UPDATE — NOVEMBER 2025: Since the initial reporting on the flawed Deloitte welfare-compliance report, the situation has escalated significantly. Deloitte has now formally acknowledged that generative AI was used in preparing portions of the $439,000 report commissioned by Australia’s Department of Employment and Workplace Relations. This admission followed mounting evidence that fabricated citations, invented legal quotes, and misattributed case law appeared throughout the document — errors that experts concluded could not have originated from any real legal record.
After internal review, Deloitte submitted a corrected version of the report with the hallucinated references removed and agreed to refund part of the contract payment to the Australian government. The exact refund amount has not been disclosed but reflects the government’s concerns about AI-related quality failures in an official consultancy deliverable. Despite the revisions, Deloitte insists the report’s core findings and recommendations remain valid. However, legal scholars continue to question the accuracy of substituted references and the firm’s broader methodological transparency.

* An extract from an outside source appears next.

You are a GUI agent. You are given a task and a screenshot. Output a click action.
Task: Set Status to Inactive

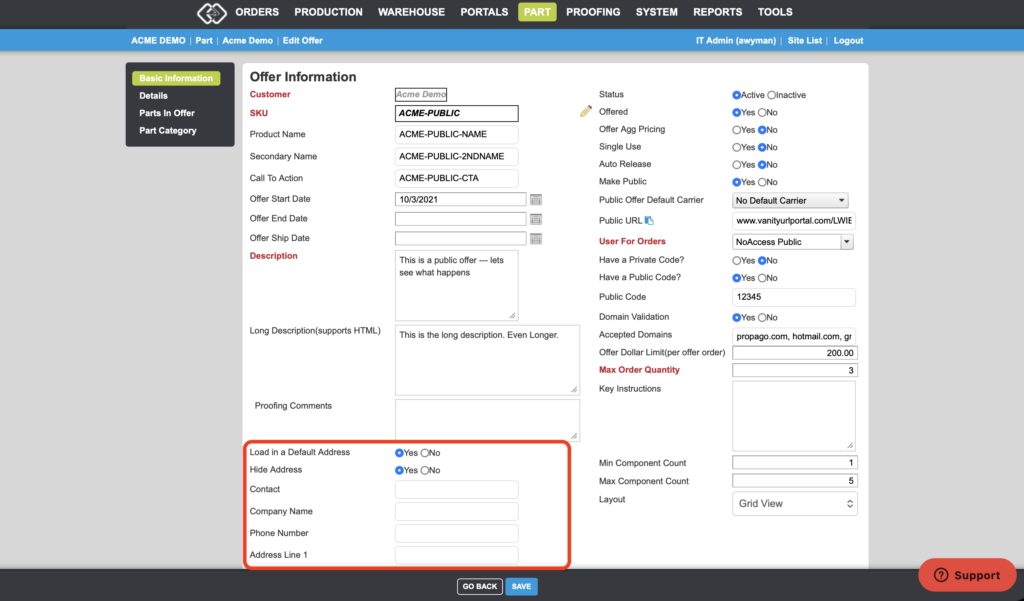point(771,95)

The incident has triggered a wider debate across Australia’s public-sector consulting ecosystem. Deloitte is reportedly tightening its internal quality-assurance processes and reevaluating guidance on the permissible use of generative AI in client work. Meanwhile, DEWR’s investigation is ongoing, and lawmakers have cited the episode as evidence of the need for stronger oversight, disclosure rules, and audit requirements when AI tools are used in government-funded research or analysis.
ORIGINAL NEWS STORY:
Deloitte Report for Canberra Questioned Over Suspected AI-Generated Quote
The Australian Financial Review reports that fresh errors have been uncovered in a Deloitte report for the federal government, deepening suspicions that artificial intelligence (AI) may have been used in its preparation.
The $439,000 report, commissioned by the Department of Employment and Workplace Relations to examine welfare compliance systems, had already been found to include at least half a dozen references to non-existent academic works. Now, University of Sydney law academic Chris Rudge has identified what appears to be an invented quotation attributed to a key robo-debt case.

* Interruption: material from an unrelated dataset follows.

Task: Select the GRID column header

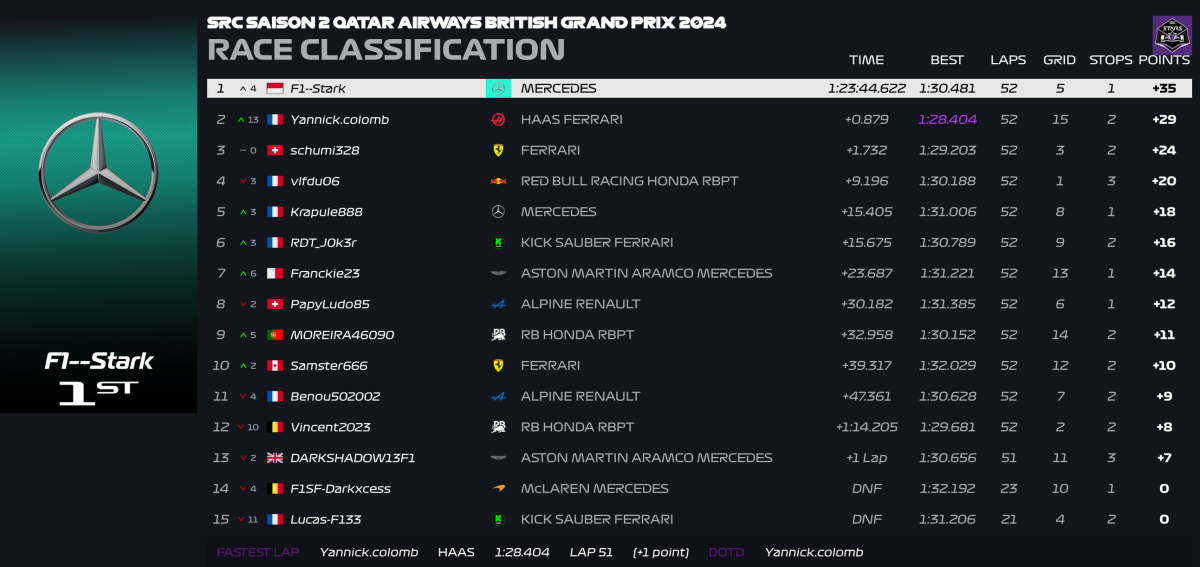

According to Deloitte, Federal Court Justice “Davis” — a misspelling of Justice Jennifer Davies — was cited in Amato v Commonwealth as stating that “the burden rests on the decision-maker to be satisfied on the evidence that the debt is owed.” However, no such language appears in the case’s consent orders, which contain no paragraphs 25 or 26 as the report suggested. Another passage was also incorrectly cited, and the case itself was misattributed to an unrelated migration matter.
Rudge told the Financial Review that the errors cannot be sourced in the legal record, leading him to conclude the material may have been AI-generated. “It is another thing entirely to misstate the common law of Australia in advice to the Commonwealth government,” he warned.

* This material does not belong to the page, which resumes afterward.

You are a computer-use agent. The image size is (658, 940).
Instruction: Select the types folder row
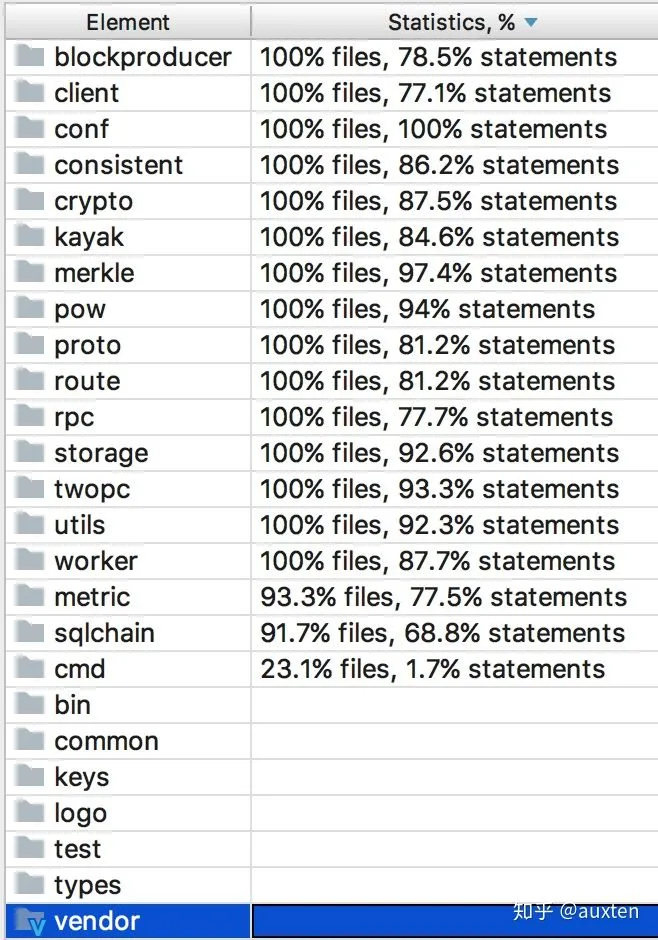[87, 885]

Deloitte has declined to confirm whether AI was used in drafting the report, though it has promised to correct the citations. The firm said it “stands by our work and the findings in the report.”
Legal scholars Lisa Burton Crawford and Janina Boughey also raised concerns, noting that replacement references provided by Deloitte do not clearly support the report’s claims. DEWR confirmed it has sought urgent clarification from Deloitte as it continues investigating.